To do:
Reproduce the lines starting at the one that contains "Open Twitter via its bird icon" and ending at the one that contains "point(991,931)", both included. Leave the pictures out.

-- START Input --

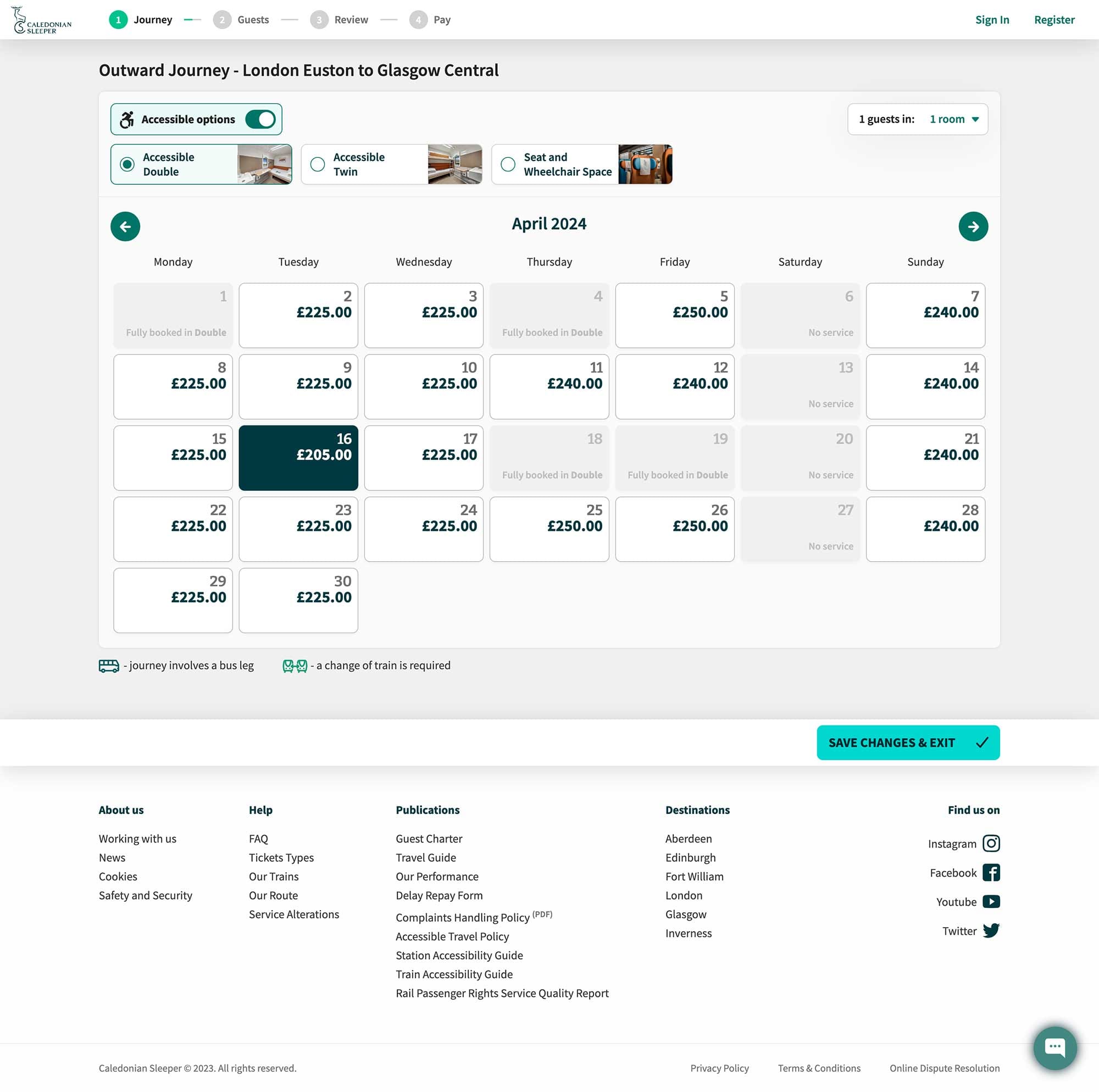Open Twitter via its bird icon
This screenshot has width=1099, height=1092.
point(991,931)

-- END Input --
-- START Input --

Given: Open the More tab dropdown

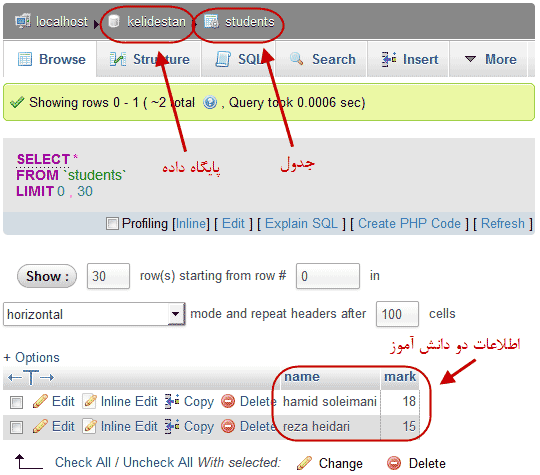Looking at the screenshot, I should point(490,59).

-- END Input --
-- START Input --

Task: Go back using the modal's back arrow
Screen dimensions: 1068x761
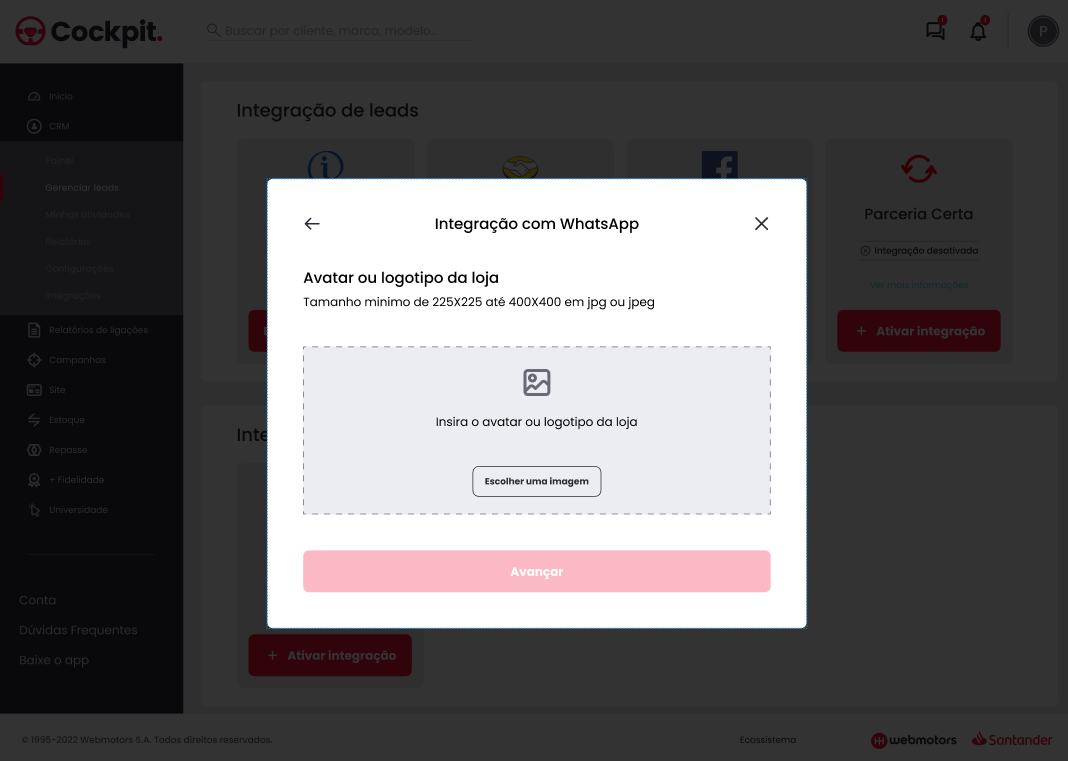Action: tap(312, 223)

-- END Input --

The completed task:
Open Twitter via its bird icon
This screenshot has width=1099, height=1092.
point(991,931)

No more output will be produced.